To be honest, i was a bit disappointed. Quite simple. No magic, actually. Next thing they’ll tell me Santa Claus doesn’t exist.

I’ll tell you about it, but not today. Today i’m a bit tired, and i’m carrying around all kinds of germs, straight from the office petri dish.

Barcamp Brussels #4

December 1st, 2007

Well, had a nice barcamp again. The site, mVillage in Schaerbeek, was slightly less glamorous than the Halles des Tanneurs of Barcamp#3, but still good. Organization (by Peter) was impeccable.

It started at a crazy hour for a saturday: 9 o’clock ! On a saturday ! No mercy, i tell you.

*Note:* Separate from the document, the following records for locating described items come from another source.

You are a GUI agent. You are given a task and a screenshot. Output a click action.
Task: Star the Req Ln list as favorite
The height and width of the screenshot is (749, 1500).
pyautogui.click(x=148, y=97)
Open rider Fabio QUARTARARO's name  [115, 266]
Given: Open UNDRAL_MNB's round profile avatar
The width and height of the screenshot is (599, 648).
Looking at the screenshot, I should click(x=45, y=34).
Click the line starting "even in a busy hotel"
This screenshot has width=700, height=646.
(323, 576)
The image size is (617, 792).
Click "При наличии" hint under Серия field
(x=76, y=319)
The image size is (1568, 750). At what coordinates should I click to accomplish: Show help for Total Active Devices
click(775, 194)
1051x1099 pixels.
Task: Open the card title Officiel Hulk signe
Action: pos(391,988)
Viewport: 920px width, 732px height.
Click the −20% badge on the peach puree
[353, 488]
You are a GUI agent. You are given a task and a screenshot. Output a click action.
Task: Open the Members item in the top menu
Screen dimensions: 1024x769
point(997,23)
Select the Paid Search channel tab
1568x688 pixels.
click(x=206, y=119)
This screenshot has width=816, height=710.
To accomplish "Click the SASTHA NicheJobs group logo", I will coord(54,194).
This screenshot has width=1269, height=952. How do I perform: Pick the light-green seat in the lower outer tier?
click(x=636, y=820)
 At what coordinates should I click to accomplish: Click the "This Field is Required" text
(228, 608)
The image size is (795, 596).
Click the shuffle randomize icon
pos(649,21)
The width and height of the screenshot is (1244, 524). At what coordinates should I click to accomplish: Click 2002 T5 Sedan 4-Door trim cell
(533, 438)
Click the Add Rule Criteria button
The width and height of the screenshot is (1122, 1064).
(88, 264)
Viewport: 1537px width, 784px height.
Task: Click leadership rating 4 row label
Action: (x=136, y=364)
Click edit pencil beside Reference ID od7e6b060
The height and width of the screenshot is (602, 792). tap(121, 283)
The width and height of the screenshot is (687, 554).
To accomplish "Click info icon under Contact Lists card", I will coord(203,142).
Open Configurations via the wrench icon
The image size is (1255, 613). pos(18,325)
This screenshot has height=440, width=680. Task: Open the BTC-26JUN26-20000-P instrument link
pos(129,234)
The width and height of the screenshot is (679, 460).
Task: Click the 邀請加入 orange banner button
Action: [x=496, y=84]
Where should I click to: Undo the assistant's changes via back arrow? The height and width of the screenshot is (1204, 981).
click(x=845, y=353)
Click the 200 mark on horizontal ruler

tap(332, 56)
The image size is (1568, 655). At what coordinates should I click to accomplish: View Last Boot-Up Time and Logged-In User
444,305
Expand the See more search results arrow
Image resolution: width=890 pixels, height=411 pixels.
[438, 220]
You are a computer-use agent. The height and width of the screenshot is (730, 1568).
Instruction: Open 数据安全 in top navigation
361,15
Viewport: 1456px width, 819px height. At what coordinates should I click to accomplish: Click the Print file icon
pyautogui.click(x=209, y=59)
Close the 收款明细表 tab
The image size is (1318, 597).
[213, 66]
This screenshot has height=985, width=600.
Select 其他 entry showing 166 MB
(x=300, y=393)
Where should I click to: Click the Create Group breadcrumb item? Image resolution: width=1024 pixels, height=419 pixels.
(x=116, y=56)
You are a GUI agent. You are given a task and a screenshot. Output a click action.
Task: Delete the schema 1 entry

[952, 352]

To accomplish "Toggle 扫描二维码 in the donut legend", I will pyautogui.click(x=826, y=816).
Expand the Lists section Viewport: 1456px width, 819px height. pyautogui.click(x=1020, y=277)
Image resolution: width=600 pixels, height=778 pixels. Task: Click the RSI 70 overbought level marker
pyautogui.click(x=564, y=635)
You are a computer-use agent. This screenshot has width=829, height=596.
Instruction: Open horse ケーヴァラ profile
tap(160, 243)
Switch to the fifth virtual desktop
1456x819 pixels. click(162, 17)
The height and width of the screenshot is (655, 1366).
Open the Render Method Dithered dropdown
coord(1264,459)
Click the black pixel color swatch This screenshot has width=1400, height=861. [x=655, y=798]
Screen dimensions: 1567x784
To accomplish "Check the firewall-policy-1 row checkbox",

Like last time, the hardest thing was to choose your presentation. I really hope it will be possible to retrieve the ones i have not seen: in fact, if i was to suggest one thing to Peter, it would be to encourage everyone to put their presentation on Slideshare.

The ones i saw:

  • A presentation of bootcamp by Yves Hanoulle of Paircoaching. A series of protocols to make your meetings productive.
  • FOSS for non-profit organizations by Wim Mostrey. His speech was interesting in itself, and i would say his situation was recognizable: he wanted to do something meaningful other than just web development. He was contacted by CivicActions to participate in the development of the Amnesty.org site.
  • Commentag is a (startup ?) project by Xavier Dammans, and is about tagging blog comments. This would allow you to organize and analyze discussions at a glance.
  • Shoes: a fun presentation by Koen Van Der Auwera, about a (looked like) equally fun toolkit for making Ruby GUI
  • Thought-provoking presentation by the MakeOrFund.com team. Their idea is to allow you, me, everyone to select, and then micro-fund entrepreneurs. While there are still some gaps in the plan (what’s in it for the investor ? will the general public really select the best ideas ?) it sounded like a real innovation.
  • Tim Romberg is participating to a research project to take the wiki a step further. This would involve integration with other enterprise components, semantic search, a rich client to allow a more usable and productive way to contribute to wiki’s (for the non-IT user), and content ‘gardening’ by the software itself. Looking forward to their release in january.
  • Peter Vandenabeele is (amongst other things) or national expert on ODF. A presentation about the roll-out of this format within the belgian government.
  • emich messed around with Google Android and made a presentation to tell us the tail. His verdict: an alpha at best, not ready for serious development.
  • errr … my presentation.

I missed a good few other ones, which sounded equally interesting. However, the best thing about BarCamp is the fact that you meet people, exchange ideas, discuss ideas and plans. You leave the place with a headfull of new ideas, tools, advice. Cross-pollinating in the belgian IT world.

Somehow i feel really tired, now. Full day.